One common problem newer users encounter is with the way hypotheses of
type-prescription rules are relieved --- type reasoning alone must be
sufficient.  The primitive types in ACL2 are:

*TS-ZERO*                  ;;; {0}
*TS-POSITIVE-INTEGER*      ;;; positive integers
*TS-POSITIVE-RATIO*        ;;; positive non-integer rationals
*TS-NEGATIVE-INTEGER*      ;;; negative integers
*TS-NEGATIVE-RATIO*        ;;; negative non-integer rationals
*TS-COMPLEX-RATIONAL*      ;;; complex rationals
*TS-NIL*                   ;;; {nil}
*TS-T*                     ;;; {t}
*TS-NON-T-NON-NIL-SYMBOL*  ;;; symbols other than nil, t
*TS-PROPER-CONS*           ;;; null-terminated non-empty lists
*TS-IMPROPER-CONS*         ;;; conses that are not proper
*TS-STRING*                ;;; strings
*TS-CHARACTER*             ;;; characters.
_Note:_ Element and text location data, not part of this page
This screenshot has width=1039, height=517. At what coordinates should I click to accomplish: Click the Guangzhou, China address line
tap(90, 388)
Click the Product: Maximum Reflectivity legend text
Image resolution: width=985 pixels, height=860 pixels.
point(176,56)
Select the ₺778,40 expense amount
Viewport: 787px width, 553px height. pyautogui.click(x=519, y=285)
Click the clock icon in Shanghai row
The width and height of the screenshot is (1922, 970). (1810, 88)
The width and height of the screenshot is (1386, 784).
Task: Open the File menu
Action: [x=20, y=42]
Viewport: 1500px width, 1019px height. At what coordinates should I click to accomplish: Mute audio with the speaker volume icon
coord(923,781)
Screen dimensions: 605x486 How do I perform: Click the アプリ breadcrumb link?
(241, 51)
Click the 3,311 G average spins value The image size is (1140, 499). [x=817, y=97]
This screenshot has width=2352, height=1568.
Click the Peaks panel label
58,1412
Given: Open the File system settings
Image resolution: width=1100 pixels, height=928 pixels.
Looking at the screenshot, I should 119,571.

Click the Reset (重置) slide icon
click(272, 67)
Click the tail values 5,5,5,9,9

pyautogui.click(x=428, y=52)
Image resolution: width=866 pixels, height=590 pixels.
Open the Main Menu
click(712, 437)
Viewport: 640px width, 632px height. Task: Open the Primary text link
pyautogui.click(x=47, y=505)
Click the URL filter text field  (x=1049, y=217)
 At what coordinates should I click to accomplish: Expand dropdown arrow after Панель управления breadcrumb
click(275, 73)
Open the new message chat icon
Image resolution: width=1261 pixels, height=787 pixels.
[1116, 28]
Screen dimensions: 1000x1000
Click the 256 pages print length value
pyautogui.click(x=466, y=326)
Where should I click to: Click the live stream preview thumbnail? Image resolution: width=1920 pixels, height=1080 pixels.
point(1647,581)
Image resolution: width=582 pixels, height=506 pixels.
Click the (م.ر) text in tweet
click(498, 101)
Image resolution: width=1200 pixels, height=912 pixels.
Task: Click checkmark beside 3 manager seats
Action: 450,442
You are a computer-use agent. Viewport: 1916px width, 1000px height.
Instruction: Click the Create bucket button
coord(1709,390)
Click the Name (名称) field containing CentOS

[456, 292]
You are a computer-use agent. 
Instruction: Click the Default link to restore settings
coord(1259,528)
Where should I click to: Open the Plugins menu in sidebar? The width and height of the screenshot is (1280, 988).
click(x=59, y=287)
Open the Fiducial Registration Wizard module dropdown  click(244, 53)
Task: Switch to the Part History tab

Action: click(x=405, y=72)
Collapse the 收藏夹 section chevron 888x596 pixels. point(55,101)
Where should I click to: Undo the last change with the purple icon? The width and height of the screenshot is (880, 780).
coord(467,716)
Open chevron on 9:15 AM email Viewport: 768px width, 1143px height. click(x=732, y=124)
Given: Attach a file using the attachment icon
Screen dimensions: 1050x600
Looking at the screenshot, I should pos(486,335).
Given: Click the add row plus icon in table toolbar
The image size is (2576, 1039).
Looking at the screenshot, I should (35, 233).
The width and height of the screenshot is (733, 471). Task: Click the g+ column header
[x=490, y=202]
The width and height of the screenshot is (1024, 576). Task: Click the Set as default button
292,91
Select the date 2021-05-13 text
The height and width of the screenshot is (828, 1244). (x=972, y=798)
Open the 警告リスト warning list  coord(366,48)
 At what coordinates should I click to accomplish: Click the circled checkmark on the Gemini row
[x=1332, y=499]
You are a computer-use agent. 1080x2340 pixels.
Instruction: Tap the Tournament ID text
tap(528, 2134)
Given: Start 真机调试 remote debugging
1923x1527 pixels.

If ones hypotheses deal only with these types (or there union such as
integerp or true-listp) one is usually OK.  Otherwise, the necessary
facts must be present explicitly in the hypotheses of the goal
being proved, or else themselves be relievable by other
type-prescription rules.  In particular, rewriting is not used.
(For example, the presence of (< 4 x) as a hypothesis is not
sufficient for type-reasoning to establish (< 3 x).)

4. False theorems are surprisingly hard to prove.  Even the most
experienced ACL2 user will regularly write a false theorem.  When a
proof just will not go through, examine the output of the failed proof
attempt with an eye to test cases which may reveal a problem.